■ WHAT YOU WILL DO: Copy the lines below verbatim. Begin with the first and end with the line containing "Task: Toggle the Skype video camera button".

Excerpts from a dataset:
....................

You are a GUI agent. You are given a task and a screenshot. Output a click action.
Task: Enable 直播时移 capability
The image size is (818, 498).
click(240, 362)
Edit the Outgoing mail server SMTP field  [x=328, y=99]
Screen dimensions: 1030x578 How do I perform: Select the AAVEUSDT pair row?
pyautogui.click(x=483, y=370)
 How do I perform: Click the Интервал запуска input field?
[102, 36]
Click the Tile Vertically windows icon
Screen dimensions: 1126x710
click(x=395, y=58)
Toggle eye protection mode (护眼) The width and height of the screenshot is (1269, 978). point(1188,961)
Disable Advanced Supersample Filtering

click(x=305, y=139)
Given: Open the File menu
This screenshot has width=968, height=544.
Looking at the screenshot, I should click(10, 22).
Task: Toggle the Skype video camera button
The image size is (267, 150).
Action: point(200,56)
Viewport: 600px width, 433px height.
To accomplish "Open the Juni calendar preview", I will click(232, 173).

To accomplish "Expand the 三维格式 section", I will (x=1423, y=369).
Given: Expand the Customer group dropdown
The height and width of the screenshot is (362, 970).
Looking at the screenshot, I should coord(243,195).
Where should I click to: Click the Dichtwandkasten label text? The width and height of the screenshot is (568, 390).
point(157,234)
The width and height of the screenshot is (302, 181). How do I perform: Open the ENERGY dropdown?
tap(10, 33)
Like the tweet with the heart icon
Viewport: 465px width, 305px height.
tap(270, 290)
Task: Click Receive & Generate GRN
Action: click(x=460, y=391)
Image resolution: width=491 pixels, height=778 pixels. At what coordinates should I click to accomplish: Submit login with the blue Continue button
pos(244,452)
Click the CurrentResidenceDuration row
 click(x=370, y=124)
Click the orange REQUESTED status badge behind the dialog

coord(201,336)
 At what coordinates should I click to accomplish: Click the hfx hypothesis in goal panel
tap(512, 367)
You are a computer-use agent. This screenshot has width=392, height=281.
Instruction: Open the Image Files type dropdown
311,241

....................

■ TASK RESPONSE:
You are a GUI agent. You are given a task and a screenshot. Output a click action.
Task: Enable 直播时移 capability
The image size is (818, 498).
click(240, 362)
Edit the Outgoing mail server SMTP field  [x=328, y=99]
Screen dimensions: 1030x578 How do I perform: Select the AAVEUSDT pair row?
pyautogui.click(x=483, y=370)
 How do I perform: Click the Интервал запуска input field?
[102, 36]
Click the Tile Vertically windows icon
Screen dimensions: 1126x710
click(x=395, y=58)
Toggle eye protection mode (护眼) The width and height of the screenshot is (1269, 978). point(1188,961)
Disable Advanced Supersample Filtering

click(x=305, y=139)
Given: Open the File menu
This screenshot has width=968, height=544.
Looking at the screenshot, I should click(10, 22).
Task: Toggle the Skype video camera button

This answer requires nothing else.